▶ _Work instruction_
Your task is to restate exactly the lines from the one holding "Task: Click the question mark help button" to the end of the entries below, inclusive.

Records provided START

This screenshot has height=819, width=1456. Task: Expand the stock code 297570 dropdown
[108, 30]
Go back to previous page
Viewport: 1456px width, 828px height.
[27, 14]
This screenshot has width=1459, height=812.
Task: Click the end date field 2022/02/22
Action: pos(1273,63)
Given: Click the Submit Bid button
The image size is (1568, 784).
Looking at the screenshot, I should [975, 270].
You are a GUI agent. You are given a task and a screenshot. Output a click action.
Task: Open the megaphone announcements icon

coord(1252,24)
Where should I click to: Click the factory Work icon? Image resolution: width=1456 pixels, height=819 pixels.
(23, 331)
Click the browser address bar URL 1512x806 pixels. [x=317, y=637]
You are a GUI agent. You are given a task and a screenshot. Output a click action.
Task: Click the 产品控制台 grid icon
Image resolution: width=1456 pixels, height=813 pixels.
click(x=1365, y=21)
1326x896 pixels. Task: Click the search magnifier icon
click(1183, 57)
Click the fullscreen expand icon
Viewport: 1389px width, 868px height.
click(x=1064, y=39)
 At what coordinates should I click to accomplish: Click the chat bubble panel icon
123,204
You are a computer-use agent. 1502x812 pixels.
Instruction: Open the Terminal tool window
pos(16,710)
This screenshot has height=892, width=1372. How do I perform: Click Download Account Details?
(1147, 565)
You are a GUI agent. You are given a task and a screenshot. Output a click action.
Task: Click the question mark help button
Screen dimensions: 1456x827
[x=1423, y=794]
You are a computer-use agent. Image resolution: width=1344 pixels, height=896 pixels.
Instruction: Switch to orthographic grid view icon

Records provided END

▶ _Problem solution_
Task: Click the question mark help button
Screen dimensions: 1456x827
[x=1423, y=794]
You are a computer-use agent. Image resolution: width=1344 pixels, height=896 pixels.
Instruction: Switch to orthographic grid view icon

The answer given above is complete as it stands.